6. Justin Jefferson, WR, LSU
Justin Jefferson is a technical receiver to his core. His route running is fantastic. He knows how to set cornerbacks up to fail and deceive them with his feet, head, and eyes. And once he gets the ball in his hands, watch out.
Jefferson is a guy who might not be a spectacular athlete or, in general, a flashy player on a lot of his plays, but he is a guy who you can immediately see being a productive receiver in the NFL. He has all the traits to become a quintessential number two receiver.
He has a lot of questions to answer in terms of his releases simply because he worked so much out of the slot with free releases, but he still has upside at the next level.
7. Denzel Mims, WR, Baylor
Here is the biggest riser in my top-10 wide receivers from the Senior Bowl. Denzel Mims was the best receiver in Mobile and that week has catapulted him up to this slot.
Mims had already put out a lot of good tape at Baylor. He has a height, weight, and speed combination that never really was all that fair. His nuances were not great, but he had the physicality to separate and win the contested catches, just like he did all the time at Baylor.
In Mobile, however, we saw quick feet, and he did a great job of separating from every cornerback he faced that week. He was unstoppable. There are some questions he still has to answer about the nuances of position to me, but Mims has firmly put himself in the conversation to be picked in the second round.
8. Tee Higgins, WR, Clemson
Yes, I have my concerns with Tee Higgins, which is why he is this low in the first place. Can he consistently separate at the next level? I have my questions about that, although he does an excellent job of using physicality in and out of stems and at the top of routes to gain that separation.
Higgins is a contested-catch guy first, and that is where he will win at the next level, mainly. I do not expect him to become a route running savant or be faster than expected. However, if he does run well and test well in general, Higgins can see himself up the board.
Still, I do not see Higgins as a particularly dynamic player after the catch or in general. It will cap his ceiling, but he can still be an excellent receiver at the next level with the skillset he possesses.
9. Donovan Peoples-Jones, WR, Michigan
My fellow draft analyst Matt Valdovinos is a big fan of Donovan Peoples-Jones, and I had to see why for myself. The guy can play, and he really should be getting more buzz than he is getting right now. This guy has robust athletic tools to work with at the next level.
Peoples-Jones combines his deep speed and big-play ability with good footwork and an expansive release set that allows him to win deep and then stack the cornerback. He has fantastic hands and body control, so those back shoulder fades are money with him.
And most importantly to me, I liked the hip sink and ability to separate he showed on tape. He has a lot of wonderful things on tape that make me think he is going to be extremely solid. There are some downsides to his game, especially his lack of physicality, and he needs work against press coverage, but he is a guy being slept on right now.

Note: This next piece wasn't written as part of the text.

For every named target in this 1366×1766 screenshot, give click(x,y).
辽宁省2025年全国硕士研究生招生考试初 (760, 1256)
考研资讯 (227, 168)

10. Brandon Aiyuk, WR, Arizona State
The reports out of the Senior Bowl have been that Brandon Aiyuk is destined to be a future first-round pick. I had to go back and see what this buzz was all about, and sure enough, Aiyuk has some real juice to his game.
He is another guy that is predicated a lot off of speed. It makes his game dynamic. His yards after the catch ability is where he is going to make his money. Aiyuk has excellent acceleration, vision, and contact balance. You can manufacture touches for him, and he can take one to the house.
The real reason he is down here at the bottom of the top-10 wide receivers list is those press coverage issues. Aiyuk is not there yet. He has to improve as a hand fighter to bat those hands down. Aiyuk can stretch the defense vertically quite well, but he will have to answer those issues about press coverage to end up higher.